OT Progress Notes & Discharge Summaries: Templates & Examples
Dr. Medeline Yost
Chief Medical Officer, Augustun
Published July 4, 2026
Updated July 4, 2026
On this page
- What Is an OT Progress Note?
- When Are OT Progress Notes Required?
- Structure of an OT Progress Note
- KX Modifier and OT Documentation
- 3 OT Progress Note Examples
- What Is an OT Discharge Summary?
- Structure of an OT Discharge Summary
- 2 OT Discharge Summary Examples
- What Auditors Look For in Progress Notes and Discharge Summaries
- Let an AI Scribe Handle the Note
- Final Thoughts
- FAQ
Your daily SOAP notes capture what happened in each session. But progress notes and discharge summaries tell the bigger story. They answer the questions payers and auditors really care about: Is this patient getting better? Is continued OT still needed? Did the episode of care accomplish what it was supposed to? If you cannot answer those questions clearly, you risk denials, recoupments, and failed audits.
Medicare requires a progress note every 10 treatment visits or 30 calendar days — whichever comes first. A discharge summary is required at the end of every episode of care. Both documents must show measurable change and skilled reasoning. They are not optional, and they are not just a box to check. For a broader look at OT note types, see our OT documentation guide and OT evaluation note guide.
In this guide, you will get clear templates, real-world examples for SNF, outpatient, and home health, and a checklist of what auditors look for. Let us get started.
What Is an OT Progress Note?
A progress note is not the same as a daily treatment note. A daily note describes one session. A progress note summarizes a period of care — usually 10 visits or 30 days. It pulls back and asks: How has this patient changed since the last progress note or the initial evaluation?

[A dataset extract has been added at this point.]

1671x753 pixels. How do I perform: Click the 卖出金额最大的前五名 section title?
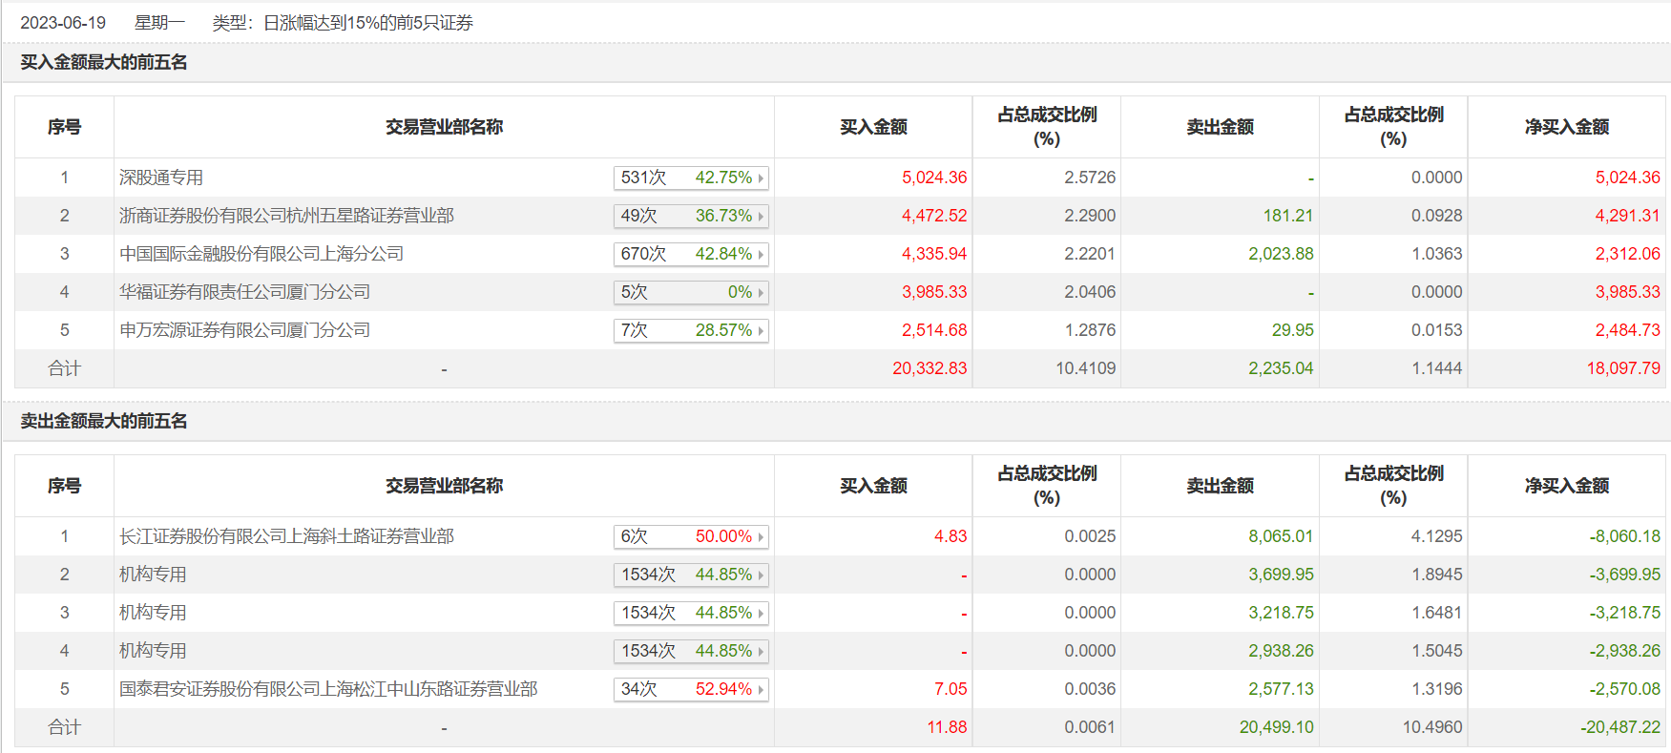pos(104,421)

Think of it as a report card. You update goal status, compare objective measurements from admission (or the last reporting period) to now, and explain why the patient still needs skilled OT — or why they are ready for discharge. Without a progress note, a payer has no way to know whether your treatment is working.

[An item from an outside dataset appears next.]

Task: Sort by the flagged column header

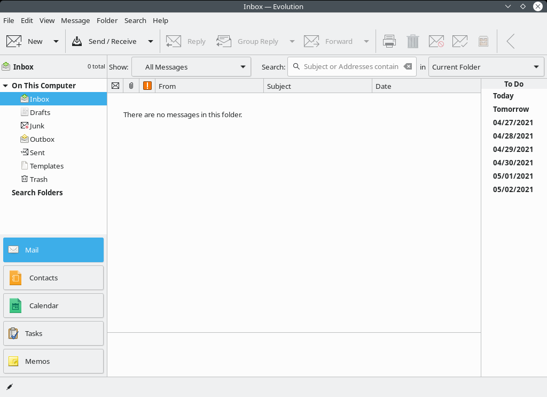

When Are OT Progress Notes Required?
The timing depends on the payer. Here is a quick reference:
| Payer | Frequency Requirement |
|---|---|
| Medicare Part B | Every 10 treatment visits or 30 calendar days (whichever comes first) |
| Medicaid | Varies by state — typically every 30 days |
| Private Insurance | Typically every 30 days or as requested by the plan |
| Workers' Compensation | Varies by state — often every 30 days |
For Medicare, the progress note is also the place where you document justification for services above the KX modifier threshold. If your patient's charges are approaching or exceeding that threshold, your progress note must include explicit medical necessity language. We cover that in detail below.
Structure of an OT Progress Note
Every progress note should include these elements, regardless of setting:
- 1Dates of service covered — the reporting period (e.g., 06/01/2026–06/30/2026)

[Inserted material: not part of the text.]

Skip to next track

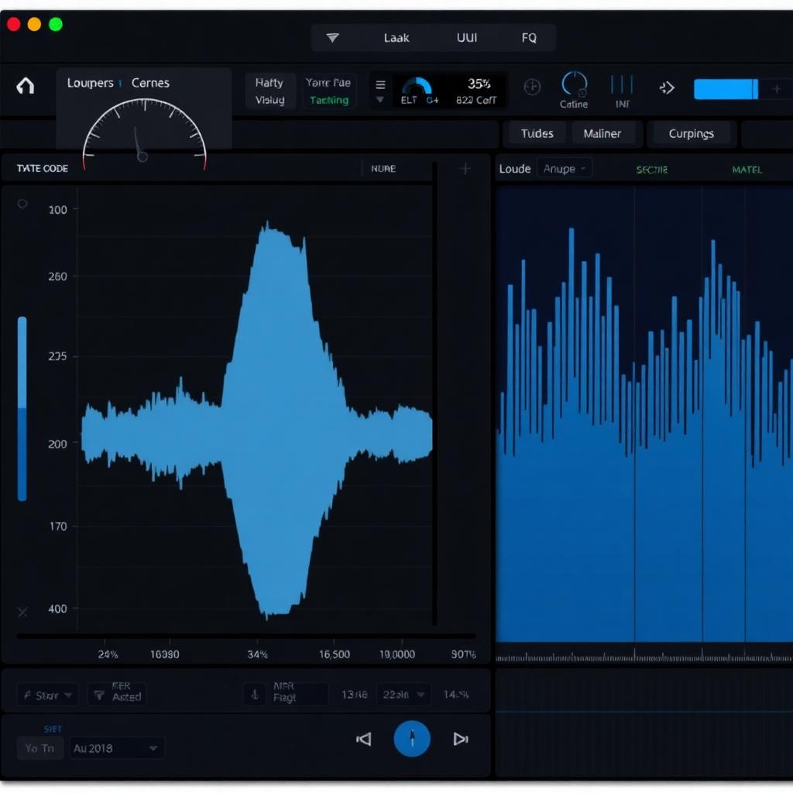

- 2Current diagnoses — ICD-10 codes and relevant medical history
- 3Treatment provided during the period — brief summary of interventions and frequency
- 4Objective measurements — admission (or last report) vs. current scores, ROM, strength, FIM, etc.
- 5Goal status — each goal marked as met, progressing, not met, or revised
- 6Justification for continued skilled OT — why the patient still needs you (not an aide, not a home program alone)
- 7Updated plan of care — frequency, duration, any new goals or interventions
- 8Therapist signature and credentials — OTR/L or COTA with co-signature as required
KX Modifier and OT Documentation
Medicare sets a therapy cap threshold each year. When a patient's OT charges exceed that threshold, you must add the KX modifier to your claims. The KX modifier is your attestation that services above the cap are medically necessary and that your documentation supports that claim.
What does that mean for your progress notes? It means you need to be very specific. You must explain why the patient has not yet met their goals, why continued skilled intervention (not maintenance) is needed, and what functional outcomes you expect in the next reporting period. Vague language like "patient is making progress" is not enough.
Key Tip: KX Modifier Documentation
If you are billing above the KX threshold, every progress note must explicitly state why continued OT is medically necessary and why the patient has not yet met goals. Document the skilled nature of your interventions and the complexity that prevents the patient from progressing with a home program alone.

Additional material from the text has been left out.